I have a few more graphs to add.

Government Consolidated Spending, over time

This data was surprisingly hard to track down – I spent some time going through national budget archives before I could find what I was looking for. But here it is:

consolidated government spending South Africa over time
*the red section is the current forecast

Now on its own, that’s not especially helpful. Yes, it has gone up – but there is also inflation each year, so you’d expect the numbers to go up (even if they’d remained ‘constant’).
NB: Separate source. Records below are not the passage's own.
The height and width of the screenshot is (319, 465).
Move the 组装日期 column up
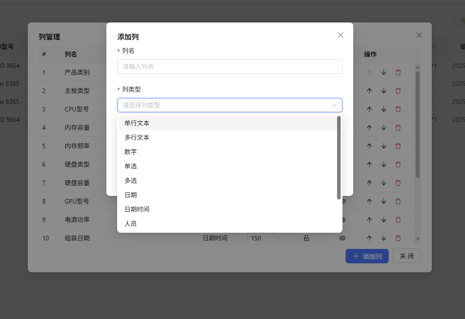[369, 238]
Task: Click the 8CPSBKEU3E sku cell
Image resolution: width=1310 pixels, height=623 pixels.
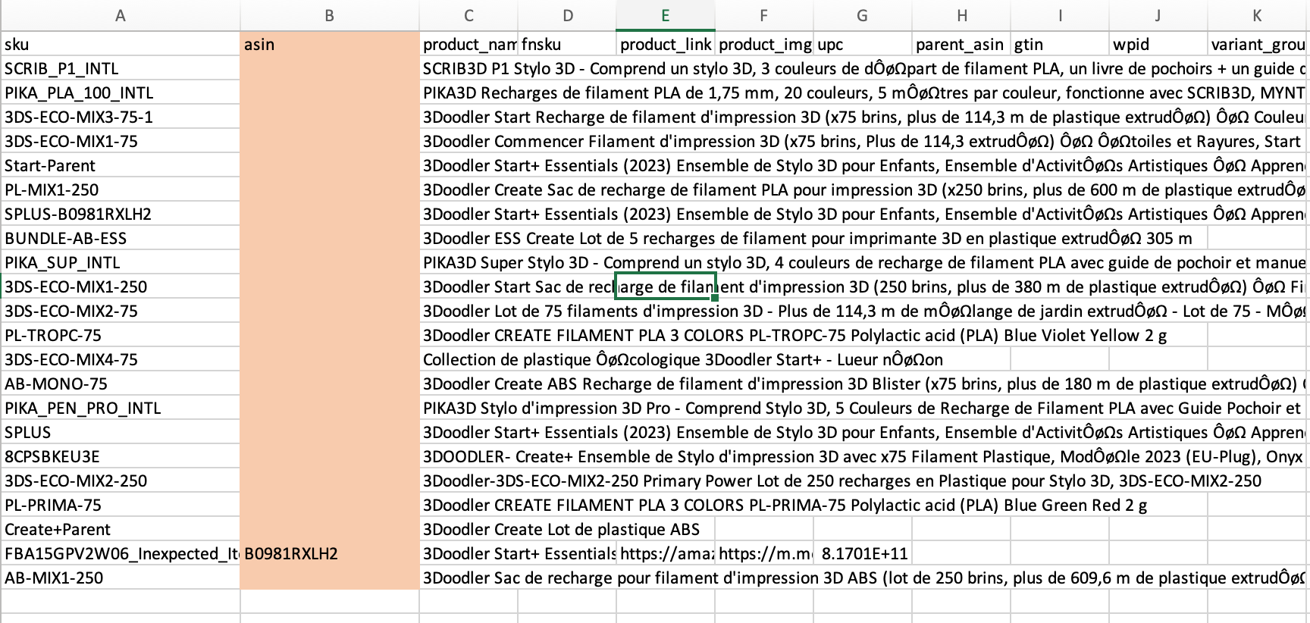Action: [x=120, y=457]
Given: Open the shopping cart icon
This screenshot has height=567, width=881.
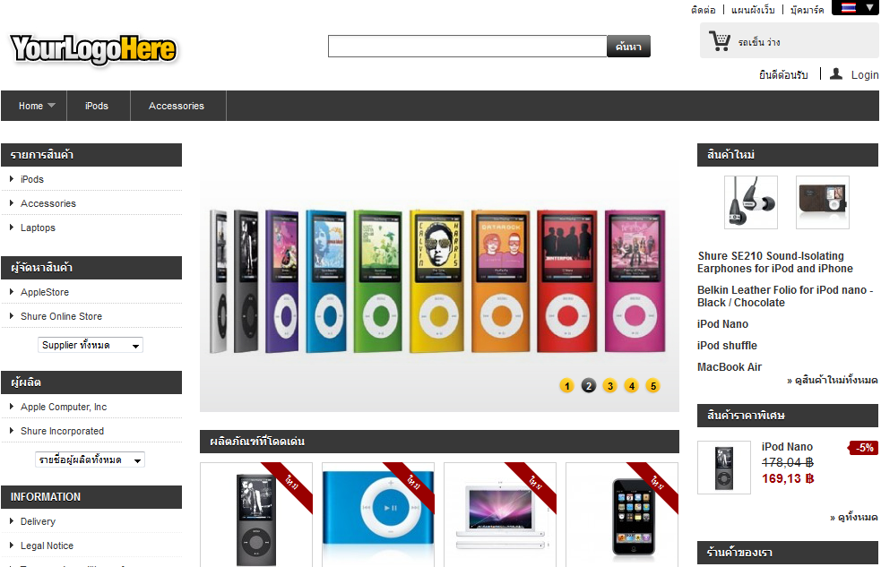Looking at the screenshot, I should point(719,41).
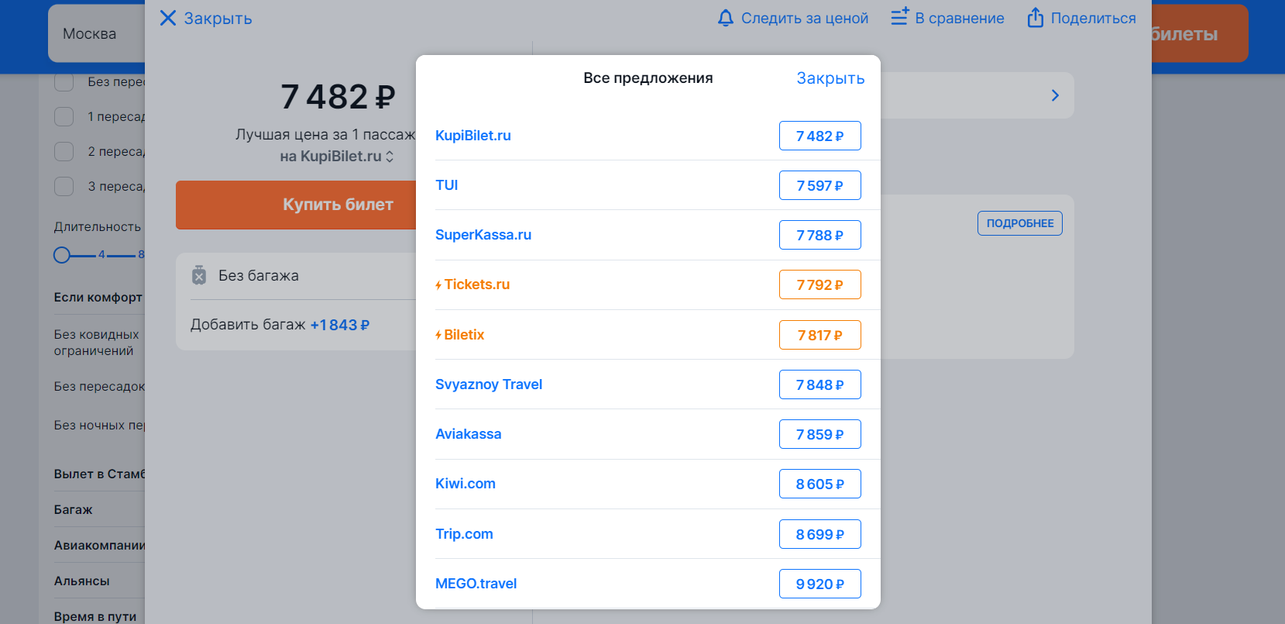Click the add-to-comparison list icon
The width and height of the screenshot is (1285, 624).
pyautogui.click(x=899, y=16)
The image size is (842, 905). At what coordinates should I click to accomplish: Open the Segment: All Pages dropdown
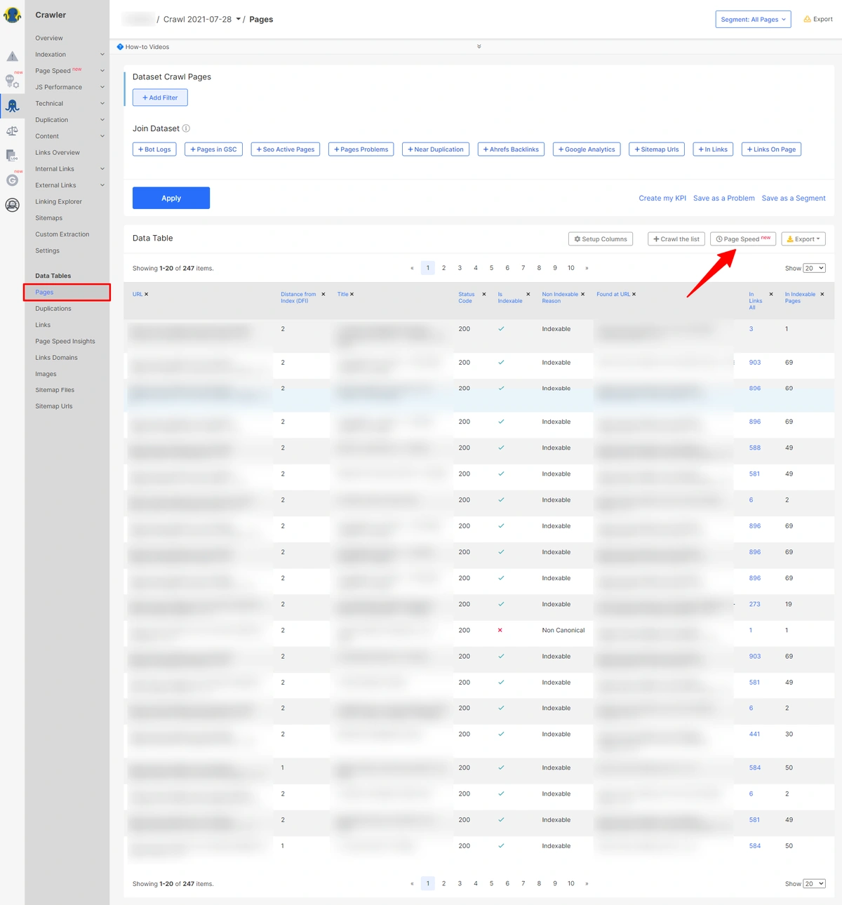753,20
The bigger test is how government spending relates to GDP over time:

government spending to gdp over time

And if we compare the annual growth in GDP to the annual growth in government spending, we get this sad picture:

government spending growth vs gdp growth over time south africa

The key point: government spending growth is outstripping the economy’s growth

To illustrate this, let’s assume that we’re matching R1 of GDP against R1 of government spending, beginning in 1995. Based on those annual growth rates, you get this:

government spending vs gdp compared
*the red and purple are forecasted estimates

Here is the problem: when there is a bad year, and the government overspends, this ‘re-bases’ the budget planning.

An analogy:

  • Let’s say that you plan to spend R10,000 this year on travel, but you end up spending R12,000 because a family member passed away unexpectedly, and you had to go to their funeral.
  • When you come to your budget planning for next year, you plan to adjust your travel budget upwards by inflation (6%).
  • Should you take what you actually spent in 2017 (R12,000), and make your 2018 budget R12,720? Or do you go back to your R10,000, and increase it to R10,600?

If you’re a government, you apparently work off what you actually spent (ie. option 1). And this means that the unexpected expenditures of the past become the expected expenditure of the future – and this then compounds over time.

Also, a trick question

Government spending is meant to be stimulative.

Well, there’s a lot of extra spending (almost 50% more than where SA was spending in the mid-2000s).

So where is the growth?

Rolling Alpha posts opinions on finance, economics, and sometimes things that are only loosely related. Follow me on Twitter @RollingAlpha, and on Facebook at www.facebook.com/rollingalpha. Also, check out the RA podcast on iTunes: The Story of Money.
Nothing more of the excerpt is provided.